# Applying for tourist visa pregnant



## BlueBottleSting (Sep 14, 2014)

Hi all, 

My indonesian wife is 3 months pregnant and plans to apply for her second 3 months tourist visa to visit Australia. 

She has no intention of staying here for the birth. 

Do we need to mention that she is pregnant? And is this good or bad in terms of getting a visa? 

The application asks if you expect to incur medical expenses due to pregnancy. 

Has anyone had experience with this? 

Thanks


----------



## Becky26 (Jun 18, 2013)

BlueBottleSting said:


> Hi all,
> 
> My indonesian wife is 3 months pregnant and plans to apply for her second 3 months tourist visa to visit Australia.
> 
> ...


Hey!

Welcome to the forum BlueBottleSting 
It is a tricky one. Has she applied for a partner visa? If yes, then there might be a chance she could get a second visitor visa.

You can give it a shot and mention that your partner does not intend on giving birth in Australia and will abide by the conditions of her visitor visa and with her partner visa application in processing she wouldn't do anything that would or could jeopardise it.

You can try to apply for the Family Sponsored visitor visa where you will have to pay a bond to the government. The bond is refunded back to the sponsor if the visa holder (your partner) follows all the conditions of her visa after they depart Australia.
Hope this helps. Good Luck!! 

Kind Regards,
Becky


----------



## Hassali.abdi (Jul 28, 2014)

Becky26 said:


> Hey!
> 
> Welcome to the forum BlueBottleSting
> It is a tricky one. Has she applied for a partner visa? If yes, then there might be a chance she could get a second visitor visa.
> ...

[Data extract]
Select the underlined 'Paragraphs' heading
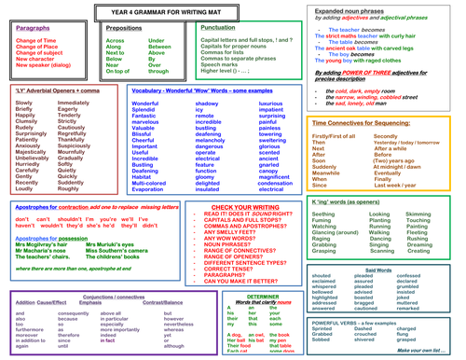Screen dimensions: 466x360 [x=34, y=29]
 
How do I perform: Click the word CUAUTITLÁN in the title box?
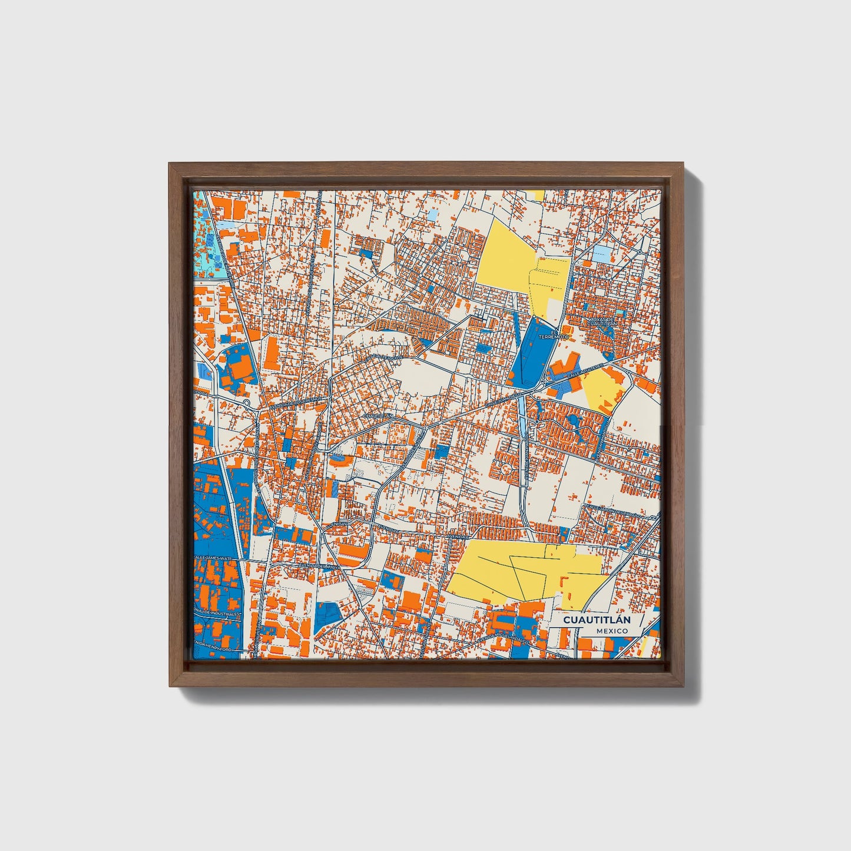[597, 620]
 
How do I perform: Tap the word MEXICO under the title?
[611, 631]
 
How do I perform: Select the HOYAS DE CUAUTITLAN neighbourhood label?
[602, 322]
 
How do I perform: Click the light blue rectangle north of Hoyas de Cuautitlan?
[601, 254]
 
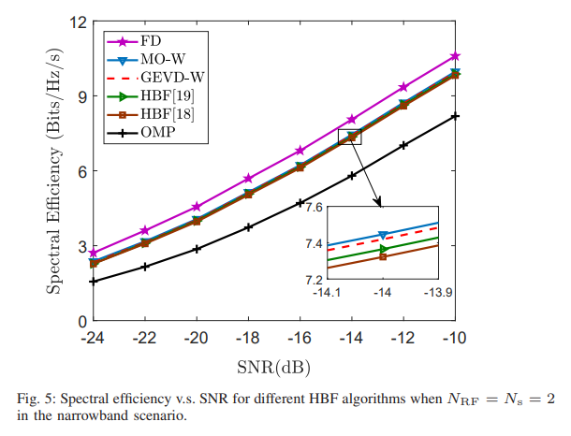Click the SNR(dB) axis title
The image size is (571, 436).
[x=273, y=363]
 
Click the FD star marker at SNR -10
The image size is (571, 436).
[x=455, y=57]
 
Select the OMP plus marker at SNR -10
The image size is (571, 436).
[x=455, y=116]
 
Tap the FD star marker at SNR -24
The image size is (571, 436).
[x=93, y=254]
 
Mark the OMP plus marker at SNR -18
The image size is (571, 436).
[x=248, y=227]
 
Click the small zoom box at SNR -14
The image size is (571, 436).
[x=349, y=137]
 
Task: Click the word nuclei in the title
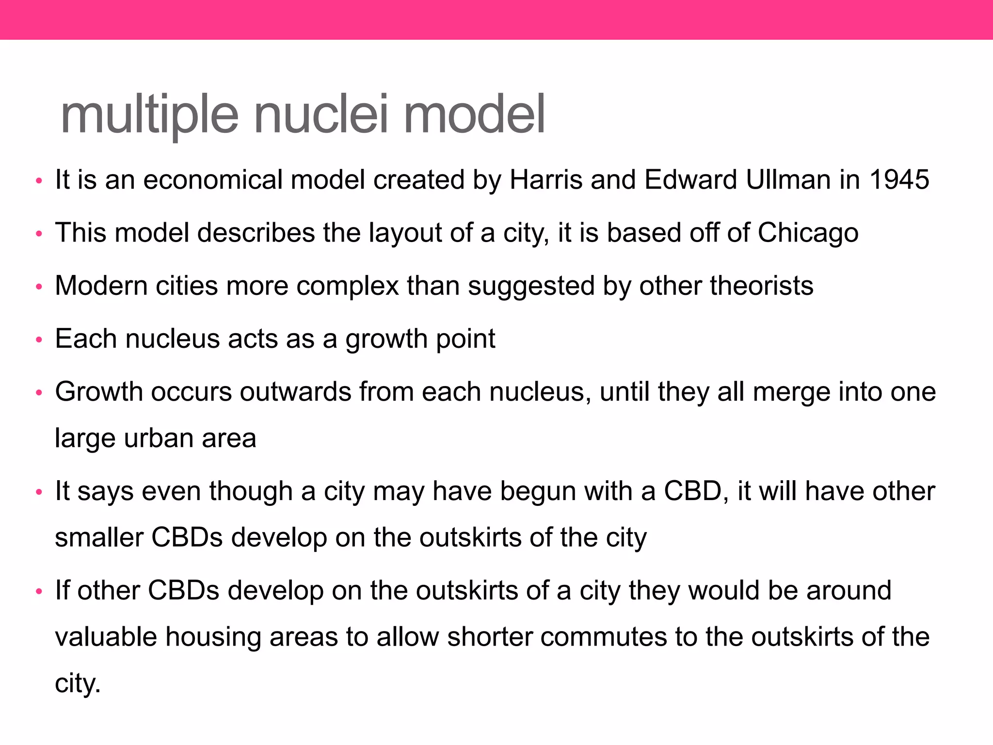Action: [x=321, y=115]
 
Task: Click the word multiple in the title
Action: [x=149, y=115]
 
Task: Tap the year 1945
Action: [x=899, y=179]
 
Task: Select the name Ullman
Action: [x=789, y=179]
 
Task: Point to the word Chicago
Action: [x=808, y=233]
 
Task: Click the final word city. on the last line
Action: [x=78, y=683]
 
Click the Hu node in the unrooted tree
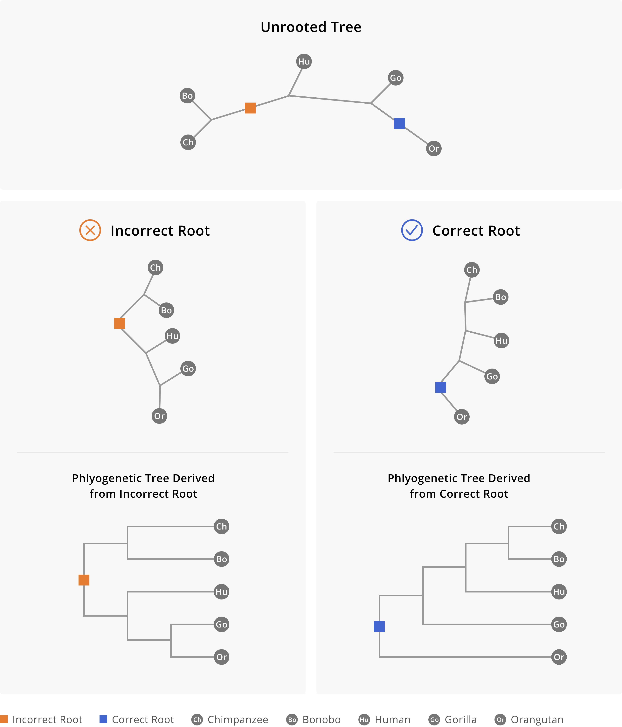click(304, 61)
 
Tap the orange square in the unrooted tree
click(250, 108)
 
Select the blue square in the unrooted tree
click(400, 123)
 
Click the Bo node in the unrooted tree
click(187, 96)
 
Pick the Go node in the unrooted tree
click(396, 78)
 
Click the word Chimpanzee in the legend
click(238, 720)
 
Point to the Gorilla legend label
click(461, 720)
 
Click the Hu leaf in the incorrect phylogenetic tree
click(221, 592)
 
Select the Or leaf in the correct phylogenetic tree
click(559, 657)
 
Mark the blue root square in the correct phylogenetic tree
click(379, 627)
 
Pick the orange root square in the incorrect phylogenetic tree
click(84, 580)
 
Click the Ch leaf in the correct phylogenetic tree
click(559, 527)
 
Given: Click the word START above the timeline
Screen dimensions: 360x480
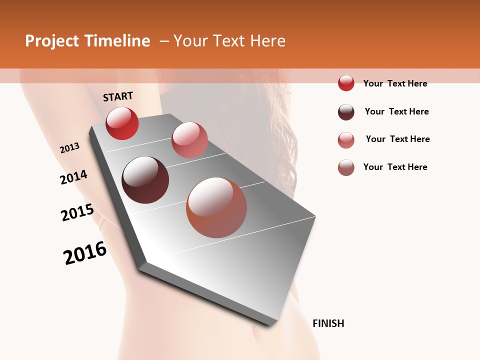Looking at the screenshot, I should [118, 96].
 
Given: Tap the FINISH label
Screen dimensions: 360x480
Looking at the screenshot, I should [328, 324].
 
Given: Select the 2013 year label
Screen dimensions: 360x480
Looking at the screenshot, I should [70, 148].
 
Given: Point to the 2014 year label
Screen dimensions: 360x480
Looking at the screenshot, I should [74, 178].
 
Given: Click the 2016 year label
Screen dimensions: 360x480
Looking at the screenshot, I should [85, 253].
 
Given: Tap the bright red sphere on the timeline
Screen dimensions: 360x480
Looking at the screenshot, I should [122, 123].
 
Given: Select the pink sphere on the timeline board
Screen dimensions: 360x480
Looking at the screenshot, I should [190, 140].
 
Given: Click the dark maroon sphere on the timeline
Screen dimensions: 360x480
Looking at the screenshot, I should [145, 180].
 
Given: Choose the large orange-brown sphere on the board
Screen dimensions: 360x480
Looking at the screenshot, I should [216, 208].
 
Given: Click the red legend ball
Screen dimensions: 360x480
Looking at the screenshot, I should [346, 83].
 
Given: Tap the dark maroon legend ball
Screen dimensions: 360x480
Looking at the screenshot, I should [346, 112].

* * *

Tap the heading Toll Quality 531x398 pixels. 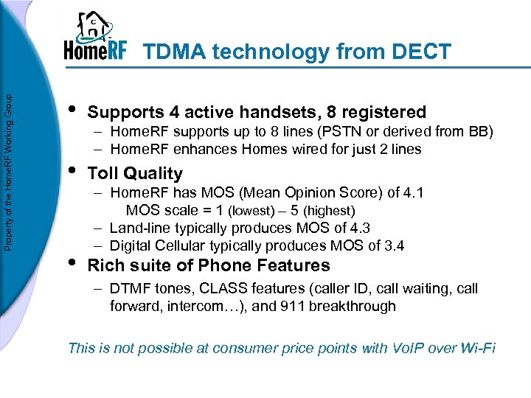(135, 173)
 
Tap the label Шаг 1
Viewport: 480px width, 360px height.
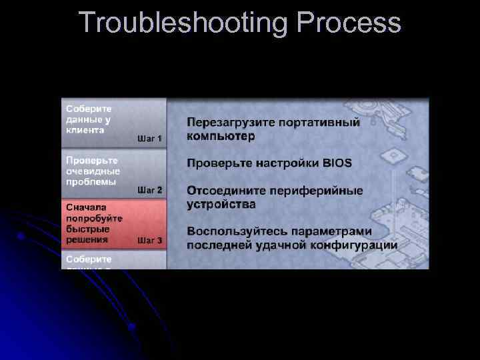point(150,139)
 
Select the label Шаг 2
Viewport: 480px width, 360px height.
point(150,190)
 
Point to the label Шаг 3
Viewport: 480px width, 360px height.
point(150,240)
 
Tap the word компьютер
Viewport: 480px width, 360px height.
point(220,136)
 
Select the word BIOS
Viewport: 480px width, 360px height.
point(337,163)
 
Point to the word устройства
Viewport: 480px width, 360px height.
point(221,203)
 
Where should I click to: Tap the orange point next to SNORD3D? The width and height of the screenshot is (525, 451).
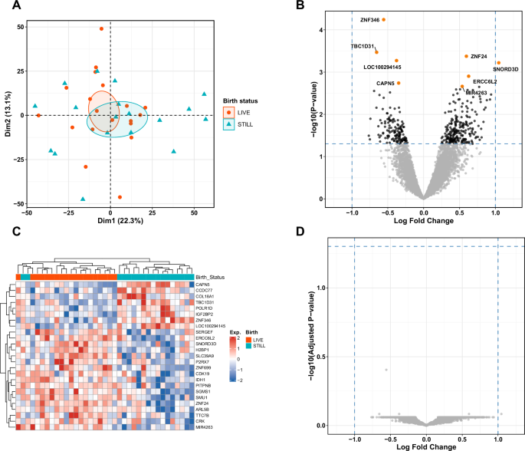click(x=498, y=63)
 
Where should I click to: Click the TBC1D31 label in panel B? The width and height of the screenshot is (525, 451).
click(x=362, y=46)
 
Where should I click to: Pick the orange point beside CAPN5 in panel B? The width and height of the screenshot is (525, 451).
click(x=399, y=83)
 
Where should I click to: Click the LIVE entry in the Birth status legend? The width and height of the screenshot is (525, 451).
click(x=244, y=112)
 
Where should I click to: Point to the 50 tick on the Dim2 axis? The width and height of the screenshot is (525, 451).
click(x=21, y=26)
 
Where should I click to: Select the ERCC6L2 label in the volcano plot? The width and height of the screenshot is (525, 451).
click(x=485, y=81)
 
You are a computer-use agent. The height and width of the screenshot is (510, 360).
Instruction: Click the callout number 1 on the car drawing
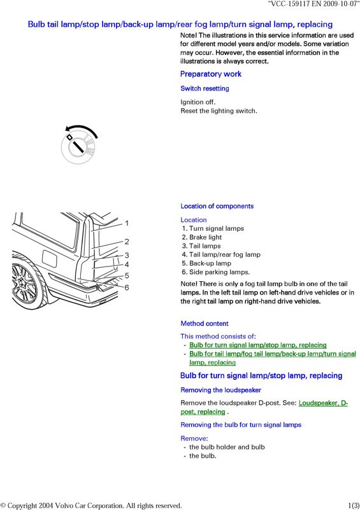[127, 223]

[Work required] Reproduce the forum thread about applying for a tourist visa while pregnant word for word, between "You can give" and "they depart Australia.", inclusive. The lines that come after the forum thread are separate material and are not connected to it.

[Response box]
You can give it a shot and mention that your partner does not intend on giving birth in Australia and will abide by the conditions of her visitor visa and with her partner visa application in processing she wouldn't do anything that would or could jeopardise it.

You can try to apply for the Family Sponsored visitor visa where you will have to pay a bond to the government. The bond is refunded back to the sponsor if the visa holder (your partner) follows all the conditions of her visa after they depart Australia.